Description of the task
Lines from the line with "Submit a Review (83, 2419)" to the line with "DD: History: General" in the entries below, and only those, must be output exactly, with both ends included.

Data supplied
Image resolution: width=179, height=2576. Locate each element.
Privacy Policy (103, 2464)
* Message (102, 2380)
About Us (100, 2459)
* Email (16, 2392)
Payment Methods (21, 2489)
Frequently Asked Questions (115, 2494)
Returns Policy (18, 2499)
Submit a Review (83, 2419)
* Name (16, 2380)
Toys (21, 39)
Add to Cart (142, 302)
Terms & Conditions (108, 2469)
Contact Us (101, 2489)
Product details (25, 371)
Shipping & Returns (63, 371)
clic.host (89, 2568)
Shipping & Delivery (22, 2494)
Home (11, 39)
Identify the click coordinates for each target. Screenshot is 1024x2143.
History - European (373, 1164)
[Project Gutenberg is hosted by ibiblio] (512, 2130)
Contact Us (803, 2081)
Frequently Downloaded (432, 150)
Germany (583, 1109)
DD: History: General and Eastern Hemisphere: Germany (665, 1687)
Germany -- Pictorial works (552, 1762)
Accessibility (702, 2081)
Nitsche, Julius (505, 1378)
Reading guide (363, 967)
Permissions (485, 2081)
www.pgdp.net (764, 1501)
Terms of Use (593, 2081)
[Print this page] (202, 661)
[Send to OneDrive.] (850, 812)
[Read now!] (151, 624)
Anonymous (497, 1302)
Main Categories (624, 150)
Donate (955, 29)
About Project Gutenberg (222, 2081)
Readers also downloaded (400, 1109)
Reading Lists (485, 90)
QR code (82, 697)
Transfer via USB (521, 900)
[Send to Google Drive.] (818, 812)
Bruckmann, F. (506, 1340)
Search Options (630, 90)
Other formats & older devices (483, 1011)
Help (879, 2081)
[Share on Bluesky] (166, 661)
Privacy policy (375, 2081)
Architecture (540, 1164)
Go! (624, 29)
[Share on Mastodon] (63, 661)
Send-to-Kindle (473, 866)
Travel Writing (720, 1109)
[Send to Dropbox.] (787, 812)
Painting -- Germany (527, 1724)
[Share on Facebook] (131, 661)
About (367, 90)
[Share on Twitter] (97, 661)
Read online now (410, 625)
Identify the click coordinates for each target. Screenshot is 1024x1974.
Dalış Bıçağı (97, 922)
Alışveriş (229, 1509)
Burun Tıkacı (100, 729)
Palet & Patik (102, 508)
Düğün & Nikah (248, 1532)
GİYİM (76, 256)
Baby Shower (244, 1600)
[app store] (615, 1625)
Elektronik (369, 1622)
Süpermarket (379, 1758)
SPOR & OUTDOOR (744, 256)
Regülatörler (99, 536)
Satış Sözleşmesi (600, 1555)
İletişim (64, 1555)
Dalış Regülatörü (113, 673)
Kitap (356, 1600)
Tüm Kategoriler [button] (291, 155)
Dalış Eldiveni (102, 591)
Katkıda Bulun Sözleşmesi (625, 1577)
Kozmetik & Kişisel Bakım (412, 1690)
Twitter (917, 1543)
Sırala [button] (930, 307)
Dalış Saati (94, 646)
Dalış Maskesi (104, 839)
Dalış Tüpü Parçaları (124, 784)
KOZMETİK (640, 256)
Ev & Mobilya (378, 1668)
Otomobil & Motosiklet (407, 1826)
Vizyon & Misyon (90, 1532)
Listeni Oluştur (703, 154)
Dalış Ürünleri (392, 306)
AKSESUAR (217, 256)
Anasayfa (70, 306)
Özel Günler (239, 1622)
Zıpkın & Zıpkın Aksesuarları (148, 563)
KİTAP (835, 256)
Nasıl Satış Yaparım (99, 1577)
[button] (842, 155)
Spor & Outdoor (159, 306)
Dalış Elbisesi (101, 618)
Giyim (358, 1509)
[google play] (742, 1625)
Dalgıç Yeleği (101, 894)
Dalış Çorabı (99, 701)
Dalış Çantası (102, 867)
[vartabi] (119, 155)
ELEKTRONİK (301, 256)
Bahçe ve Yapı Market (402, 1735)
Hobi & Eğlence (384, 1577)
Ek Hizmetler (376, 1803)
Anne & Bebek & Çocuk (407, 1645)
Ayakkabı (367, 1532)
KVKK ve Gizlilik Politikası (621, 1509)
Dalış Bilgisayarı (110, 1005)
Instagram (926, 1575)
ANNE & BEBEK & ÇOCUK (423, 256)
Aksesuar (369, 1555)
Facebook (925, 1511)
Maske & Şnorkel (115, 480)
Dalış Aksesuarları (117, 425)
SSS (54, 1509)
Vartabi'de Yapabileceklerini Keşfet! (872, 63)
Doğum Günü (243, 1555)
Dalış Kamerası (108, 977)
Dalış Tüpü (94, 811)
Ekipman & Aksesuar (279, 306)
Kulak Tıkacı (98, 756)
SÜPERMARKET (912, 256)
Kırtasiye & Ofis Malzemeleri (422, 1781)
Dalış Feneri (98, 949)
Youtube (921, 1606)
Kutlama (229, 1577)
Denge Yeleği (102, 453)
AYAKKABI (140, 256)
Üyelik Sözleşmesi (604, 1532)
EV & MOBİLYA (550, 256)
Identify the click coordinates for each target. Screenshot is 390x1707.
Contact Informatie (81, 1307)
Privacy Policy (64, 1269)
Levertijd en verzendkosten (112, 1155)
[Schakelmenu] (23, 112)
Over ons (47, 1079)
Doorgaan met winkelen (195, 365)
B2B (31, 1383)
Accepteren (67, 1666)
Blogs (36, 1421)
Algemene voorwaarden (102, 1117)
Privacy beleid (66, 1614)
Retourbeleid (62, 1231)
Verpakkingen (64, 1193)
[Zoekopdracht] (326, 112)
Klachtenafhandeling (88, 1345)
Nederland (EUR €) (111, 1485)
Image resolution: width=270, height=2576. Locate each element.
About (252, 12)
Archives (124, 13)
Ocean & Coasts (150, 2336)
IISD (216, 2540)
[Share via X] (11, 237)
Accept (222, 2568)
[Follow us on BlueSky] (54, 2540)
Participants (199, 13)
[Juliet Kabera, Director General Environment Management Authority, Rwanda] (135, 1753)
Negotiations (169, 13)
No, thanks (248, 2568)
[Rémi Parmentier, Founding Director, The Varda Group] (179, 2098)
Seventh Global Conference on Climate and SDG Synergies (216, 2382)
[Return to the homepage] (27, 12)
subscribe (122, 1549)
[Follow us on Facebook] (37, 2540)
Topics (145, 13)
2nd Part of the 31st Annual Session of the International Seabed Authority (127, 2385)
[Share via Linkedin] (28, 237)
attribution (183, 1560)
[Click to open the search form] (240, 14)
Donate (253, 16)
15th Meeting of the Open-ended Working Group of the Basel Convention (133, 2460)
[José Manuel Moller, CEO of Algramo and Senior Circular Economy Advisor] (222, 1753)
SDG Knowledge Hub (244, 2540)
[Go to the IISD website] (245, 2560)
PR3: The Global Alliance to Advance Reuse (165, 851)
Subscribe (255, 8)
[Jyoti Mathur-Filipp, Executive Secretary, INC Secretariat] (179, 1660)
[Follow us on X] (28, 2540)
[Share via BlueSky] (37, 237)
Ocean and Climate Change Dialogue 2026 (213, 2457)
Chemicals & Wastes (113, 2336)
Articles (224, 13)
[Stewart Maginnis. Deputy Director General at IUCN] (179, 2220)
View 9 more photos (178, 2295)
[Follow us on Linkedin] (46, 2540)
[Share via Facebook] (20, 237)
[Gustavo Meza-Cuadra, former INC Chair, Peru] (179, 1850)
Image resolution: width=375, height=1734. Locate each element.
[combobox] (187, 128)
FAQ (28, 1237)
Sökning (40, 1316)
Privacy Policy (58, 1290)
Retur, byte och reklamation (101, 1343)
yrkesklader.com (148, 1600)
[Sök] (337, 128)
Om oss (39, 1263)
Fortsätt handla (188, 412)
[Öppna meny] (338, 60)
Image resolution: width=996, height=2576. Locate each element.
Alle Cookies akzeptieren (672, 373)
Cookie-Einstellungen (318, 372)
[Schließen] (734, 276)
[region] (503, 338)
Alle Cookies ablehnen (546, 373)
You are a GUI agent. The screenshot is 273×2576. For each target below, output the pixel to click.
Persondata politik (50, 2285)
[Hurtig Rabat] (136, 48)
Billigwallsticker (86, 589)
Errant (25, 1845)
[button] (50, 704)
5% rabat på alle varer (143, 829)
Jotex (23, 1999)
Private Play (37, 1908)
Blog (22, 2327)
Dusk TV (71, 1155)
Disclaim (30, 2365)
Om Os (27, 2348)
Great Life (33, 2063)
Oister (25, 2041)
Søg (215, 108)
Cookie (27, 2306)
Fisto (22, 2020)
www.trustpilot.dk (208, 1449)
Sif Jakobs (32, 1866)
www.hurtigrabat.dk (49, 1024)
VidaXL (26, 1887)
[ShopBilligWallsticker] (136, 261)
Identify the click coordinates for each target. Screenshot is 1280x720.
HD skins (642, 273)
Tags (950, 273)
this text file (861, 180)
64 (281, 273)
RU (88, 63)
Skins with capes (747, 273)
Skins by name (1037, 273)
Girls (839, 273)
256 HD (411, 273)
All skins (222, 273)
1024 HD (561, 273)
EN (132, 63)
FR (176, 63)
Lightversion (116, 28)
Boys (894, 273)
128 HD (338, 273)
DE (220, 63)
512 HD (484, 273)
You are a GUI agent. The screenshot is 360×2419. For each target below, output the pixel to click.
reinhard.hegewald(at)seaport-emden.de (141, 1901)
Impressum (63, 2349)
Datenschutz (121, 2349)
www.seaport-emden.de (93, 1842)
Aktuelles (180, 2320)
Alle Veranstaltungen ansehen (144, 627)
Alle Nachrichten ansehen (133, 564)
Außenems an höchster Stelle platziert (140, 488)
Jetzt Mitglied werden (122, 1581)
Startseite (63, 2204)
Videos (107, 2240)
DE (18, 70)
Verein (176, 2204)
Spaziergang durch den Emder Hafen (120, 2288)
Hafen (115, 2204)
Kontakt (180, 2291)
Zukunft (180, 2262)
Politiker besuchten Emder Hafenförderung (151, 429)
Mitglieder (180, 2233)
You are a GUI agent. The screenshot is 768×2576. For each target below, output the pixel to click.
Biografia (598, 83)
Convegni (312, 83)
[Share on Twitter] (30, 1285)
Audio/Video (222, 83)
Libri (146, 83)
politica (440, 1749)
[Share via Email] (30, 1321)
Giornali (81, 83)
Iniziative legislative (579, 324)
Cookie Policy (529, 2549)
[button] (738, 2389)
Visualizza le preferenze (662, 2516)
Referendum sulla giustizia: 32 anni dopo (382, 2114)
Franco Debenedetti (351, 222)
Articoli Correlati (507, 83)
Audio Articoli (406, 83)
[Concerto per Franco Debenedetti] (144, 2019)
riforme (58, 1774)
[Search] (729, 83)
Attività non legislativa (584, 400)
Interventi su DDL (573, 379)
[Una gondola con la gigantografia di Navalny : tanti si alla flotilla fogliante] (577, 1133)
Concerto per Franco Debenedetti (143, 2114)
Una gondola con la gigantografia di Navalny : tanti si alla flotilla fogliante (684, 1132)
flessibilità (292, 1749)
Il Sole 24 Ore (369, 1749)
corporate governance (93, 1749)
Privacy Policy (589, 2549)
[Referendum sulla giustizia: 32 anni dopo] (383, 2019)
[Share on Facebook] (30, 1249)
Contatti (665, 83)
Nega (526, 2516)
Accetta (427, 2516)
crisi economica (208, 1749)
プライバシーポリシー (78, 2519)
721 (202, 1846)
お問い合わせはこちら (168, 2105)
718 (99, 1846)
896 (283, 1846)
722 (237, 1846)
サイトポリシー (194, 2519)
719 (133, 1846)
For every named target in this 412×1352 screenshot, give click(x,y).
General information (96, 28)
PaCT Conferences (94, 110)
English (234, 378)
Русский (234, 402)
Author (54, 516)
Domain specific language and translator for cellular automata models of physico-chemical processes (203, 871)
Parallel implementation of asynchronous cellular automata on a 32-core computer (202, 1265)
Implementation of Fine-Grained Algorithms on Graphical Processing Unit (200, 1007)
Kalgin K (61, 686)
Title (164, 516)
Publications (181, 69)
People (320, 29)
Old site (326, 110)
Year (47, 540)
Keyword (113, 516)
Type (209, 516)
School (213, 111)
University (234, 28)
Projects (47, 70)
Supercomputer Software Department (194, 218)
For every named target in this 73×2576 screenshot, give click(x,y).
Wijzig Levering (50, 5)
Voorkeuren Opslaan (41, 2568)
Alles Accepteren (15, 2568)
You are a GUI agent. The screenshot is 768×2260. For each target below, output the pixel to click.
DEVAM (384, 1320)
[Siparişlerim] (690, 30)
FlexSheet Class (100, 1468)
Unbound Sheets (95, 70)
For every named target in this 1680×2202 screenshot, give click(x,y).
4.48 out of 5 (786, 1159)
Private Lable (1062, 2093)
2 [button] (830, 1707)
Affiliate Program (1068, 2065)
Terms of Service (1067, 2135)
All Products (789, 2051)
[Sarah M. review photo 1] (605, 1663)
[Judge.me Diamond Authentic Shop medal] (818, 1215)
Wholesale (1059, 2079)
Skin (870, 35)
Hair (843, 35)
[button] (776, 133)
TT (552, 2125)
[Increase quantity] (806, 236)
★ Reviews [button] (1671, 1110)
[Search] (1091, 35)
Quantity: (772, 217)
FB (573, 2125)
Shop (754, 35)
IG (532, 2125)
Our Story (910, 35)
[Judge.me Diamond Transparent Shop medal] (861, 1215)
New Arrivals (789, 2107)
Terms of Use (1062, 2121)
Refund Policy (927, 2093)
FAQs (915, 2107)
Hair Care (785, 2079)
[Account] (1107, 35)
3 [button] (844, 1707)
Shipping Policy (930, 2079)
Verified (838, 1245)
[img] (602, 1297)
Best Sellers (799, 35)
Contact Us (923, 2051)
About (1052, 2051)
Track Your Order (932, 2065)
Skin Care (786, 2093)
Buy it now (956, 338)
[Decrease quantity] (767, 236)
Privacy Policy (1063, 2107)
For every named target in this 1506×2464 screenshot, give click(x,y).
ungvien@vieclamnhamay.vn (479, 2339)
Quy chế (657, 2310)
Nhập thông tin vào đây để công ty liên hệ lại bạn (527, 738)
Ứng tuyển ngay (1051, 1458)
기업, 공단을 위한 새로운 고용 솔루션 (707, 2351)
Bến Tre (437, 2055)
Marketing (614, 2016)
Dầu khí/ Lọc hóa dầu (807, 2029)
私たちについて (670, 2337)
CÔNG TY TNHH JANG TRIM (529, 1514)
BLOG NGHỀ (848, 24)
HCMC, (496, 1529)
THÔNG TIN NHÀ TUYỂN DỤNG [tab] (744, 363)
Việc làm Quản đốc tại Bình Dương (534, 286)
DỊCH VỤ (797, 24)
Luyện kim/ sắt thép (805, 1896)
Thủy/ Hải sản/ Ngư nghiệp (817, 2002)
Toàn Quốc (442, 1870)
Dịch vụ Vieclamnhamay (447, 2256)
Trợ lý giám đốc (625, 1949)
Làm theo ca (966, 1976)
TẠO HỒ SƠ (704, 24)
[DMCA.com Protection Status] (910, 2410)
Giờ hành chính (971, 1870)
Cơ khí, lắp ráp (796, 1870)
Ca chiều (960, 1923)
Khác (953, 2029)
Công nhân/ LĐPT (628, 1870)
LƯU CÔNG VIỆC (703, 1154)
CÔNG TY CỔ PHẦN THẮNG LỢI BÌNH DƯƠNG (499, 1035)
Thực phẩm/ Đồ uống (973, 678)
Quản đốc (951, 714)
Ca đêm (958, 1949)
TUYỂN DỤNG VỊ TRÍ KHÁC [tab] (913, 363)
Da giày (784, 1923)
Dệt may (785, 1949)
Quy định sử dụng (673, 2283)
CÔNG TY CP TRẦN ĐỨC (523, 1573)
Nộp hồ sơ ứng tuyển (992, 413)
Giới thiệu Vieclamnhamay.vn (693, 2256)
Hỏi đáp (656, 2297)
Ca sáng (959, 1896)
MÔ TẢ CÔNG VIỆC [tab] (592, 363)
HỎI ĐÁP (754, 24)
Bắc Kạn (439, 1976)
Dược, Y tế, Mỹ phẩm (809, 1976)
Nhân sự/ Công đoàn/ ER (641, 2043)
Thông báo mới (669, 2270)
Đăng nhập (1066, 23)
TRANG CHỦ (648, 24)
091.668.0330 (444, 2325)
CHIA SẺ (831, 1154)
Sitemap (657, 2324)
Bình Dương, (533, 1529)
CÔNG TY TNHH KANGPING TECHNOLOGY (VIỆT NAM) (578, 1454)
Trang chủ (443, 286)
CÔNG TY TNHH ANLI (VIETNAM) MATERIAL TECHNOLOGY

Task result
Submit a Review (83, 2419)
* Name (16, 2380)
Toys (21, 39)
Add to Cart (142, 302)
Terms & Conditions (108, 2469)
Contact Us (101, 2489)
Product details (25, 371)
Shipping & Returns (63, 371)
clic.host (89, 2568)
Shipping & Delivery (22, 2494)
Home (11, 39)
Identify the click coordinates for each target. Screenshot is 1024x2143.
History - European (373, 1164)
[Project Gutenberg is hosted by ibiblio] (512, 2130)
Contact Us (803, 2081)
Frequently Downloaded (432, 150)
Germany (583, 1109)
DD: History: General and Eastern Hemisphere: Germany (665, 1687)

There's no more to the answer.